◆ **ABOUT THIS EXERCISE**:
What you should output is the data below, unchanged in every character.

((

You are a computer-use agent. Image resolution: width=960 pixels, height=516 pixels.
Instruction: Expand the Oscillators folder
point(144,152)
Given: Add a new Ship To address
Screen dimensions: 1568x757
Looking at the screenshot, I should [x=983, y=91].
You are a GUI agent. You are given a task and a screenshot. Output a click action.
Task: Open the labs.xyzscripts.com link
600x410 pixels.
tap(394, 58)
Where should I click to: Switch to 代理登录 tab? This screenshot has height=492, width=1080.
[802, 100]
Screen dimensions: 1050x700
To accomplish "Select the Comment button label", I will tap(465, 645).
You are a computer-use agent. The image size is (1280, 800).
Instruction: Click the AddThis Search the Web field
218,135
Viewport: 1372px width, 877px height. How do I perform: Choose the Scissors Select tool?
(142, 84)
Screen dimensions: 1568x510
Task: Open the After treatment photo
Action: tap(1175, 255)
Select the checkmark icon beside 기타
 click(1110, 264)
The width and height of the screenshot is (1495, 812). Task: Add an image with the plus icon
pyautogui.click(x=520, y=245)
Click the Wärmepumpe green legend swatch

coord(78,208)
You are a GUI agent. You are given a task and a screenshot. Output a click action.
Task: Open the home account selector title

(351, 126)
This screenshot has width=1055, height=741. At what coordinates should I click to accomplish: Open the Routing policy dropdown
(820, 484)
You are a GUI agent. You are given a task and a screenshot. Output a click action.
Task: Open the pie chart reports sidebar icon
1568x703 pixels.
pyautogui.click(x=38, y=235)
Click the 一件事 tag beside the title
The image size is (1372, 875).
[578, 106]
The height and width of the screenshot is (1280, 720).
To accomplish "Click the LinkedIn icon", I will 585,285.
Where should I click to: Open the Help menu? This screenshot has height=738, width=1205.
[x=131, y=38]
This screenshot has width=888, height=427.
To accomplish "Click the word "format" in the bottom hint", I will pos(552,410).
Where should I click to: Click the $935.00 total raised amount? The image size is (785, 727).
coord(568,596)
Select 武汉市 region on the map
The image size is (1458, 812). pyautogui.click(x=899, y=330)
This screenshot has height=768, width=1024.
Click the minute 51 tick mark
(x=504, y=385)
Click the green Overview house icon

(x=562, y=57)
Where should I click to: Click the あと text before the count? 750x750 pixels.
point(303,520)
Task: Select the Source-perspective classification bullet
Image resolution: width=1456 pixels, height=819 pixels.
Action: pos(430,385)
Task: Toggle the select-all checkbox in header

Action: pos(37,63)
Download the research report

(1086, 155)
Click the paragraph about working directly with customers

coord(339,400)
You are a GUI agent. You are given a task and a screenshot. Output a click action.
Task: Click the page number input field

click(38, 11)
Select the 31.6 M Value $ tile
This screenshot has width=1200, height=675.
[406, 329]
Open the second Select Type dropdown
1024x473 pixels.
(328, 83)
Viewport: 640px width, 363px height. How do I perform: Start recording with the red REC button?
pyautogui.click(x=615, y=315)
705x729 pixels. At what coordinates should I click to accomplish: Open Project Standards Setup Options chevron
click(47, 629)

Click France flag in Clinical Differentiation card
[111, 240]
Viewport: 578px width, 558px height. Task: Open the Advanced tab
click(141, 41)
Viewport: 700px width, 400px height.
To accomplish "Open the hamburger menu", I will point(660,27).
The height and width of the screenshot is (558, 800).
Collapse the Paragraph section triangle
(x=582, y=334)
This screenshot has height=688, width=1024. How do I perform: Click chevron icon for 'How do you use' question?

))

◆ **RESPONSE AREA**:
You are a computer-use agent. Image resolution: width=960 pixels, height=516 pixels.
Instruction: Expand the Oscillators folder
point(144,152)
Given: Add a new Ship To address
Screen dimensions: 1568x757
Looking at the screenshot, I should [x=983, y=91].
You are a GUI agent. You are given a task and a screenshot. Output a click action.
Task: Open the labs.xyzscripts.com link
600x410 pixels.
tap(394, 58)
Where should I click to: Switch to 代理登录 tab? This screenshot has height=492, width=1080.
[802, 100]
Screen dimensions: 1050x700
To accomplish "Select the Comment button label", I will tap(465, 645).
You are a computer-use agent. The image size is (1280, 800).
Instruction: Click the AddThis Search the Web field
218,135
Viewport: 1372px width, 877px height. How do I perform: Choose the Scissors Select tool?
(142, 84)
Screen dimensions: 1568x510
Task: Open the After treatment photo
Action: tap(1175, 255)
Select the checkmark icon beside 기타
 click(1110, 264)
The width and height of the screenshot is (1495, 812). Task: Add an image with the plus icon
pyautogui.click(x=520, y=245)
Click the Wärmepumpe green legend swatch

coord(78,208)
You are a GUI agent. You are given a task and a screenshot. Output a click action.
Task: Open the home account selector title

(351, 126)
This screenshot has width=1055, height=741. At what coordinates should I click to accomplish: Open the Routing policy dropdown
(820, 484)
You are a GUI agent. You are given a task and a screenshot. Output a click action.
Task: Open the pie chart reports sidebar icon
1568x703 pixels.
pyautogui.click(x=38, y=235)
Click the 一件事 tag beside the title
The image size is (1372, 875).
[578, 106]
The height and width of the screenshot is (1280, 720).
To accomplish "Click the LinkedIn icon", I will 585,285.
Where should I click to: Open the Help menu? This screenshot has height=738, width=1205.
[x=131, y=38]
This screenshot has width=888, height=427.
To accomplish "Click the word "format" in the bottom hint", I will pos(552,410).
Where should I click to: Click the $935.00 total raised amount? The image size is (785, 727).
coord(568,596)
Select 武汉市 region on the map
The image size is (1458, 812). pyautogui.click(x=899, y=330)
This screenshot has height=768, width=1024.
Click the minute 51 tick mark
(x=504, y=385)
Click the green Overview house icon

(x=562, y=57)
Where should I click to: Click the あと text before the count? 750x750 pixels.
point(303,520)
Task: Select the Source-perspective classification bullet
Image resolution: width=1456 pixels, height=819 pixels.
Action: pos(430,385)
Task: Toggle the select-all checkbox in header

Action: pos(37,63)
Download the research report

(1086, 155)
Click the paragraph about working directly with customers

coord(339,400)
You are a GUI agent. You are given a task and a screenshot. Output a click action.
Task: Click the page number input field

click(38, 11)
Select the 31.6 M Value $ tile
This screenshot has width=1200, height=675.
[406, 329]
Open the second Select Type dropdown
1024x473 pixels.
(328, 83)
Viewport: 640px width, 363px height. How do I perform: Start recording with the red REC button?
pyautogui.click(x=615, y=315)
705x729 pixels. At what coordinates should I click to accomplish: Open Project Standards Setup Options chevron
click(47, 629)

Click France flag in Clinical Differentiation card
[111, 240]
Viewport: 578px width, 558px height. Task: Open the Advanced tab
click(141, 41)
Viewport: 700px width, 400px height.
To accomplish "Open the hamburger menu", I will point(660,27).
The height and width of the screenshot is (558, 800).
Collapse the Paragraph section triangle
(x=582, y=334)
This screenshot has height=688, width=1024. How do I perform: Click chevron icon for 'How do you use' question?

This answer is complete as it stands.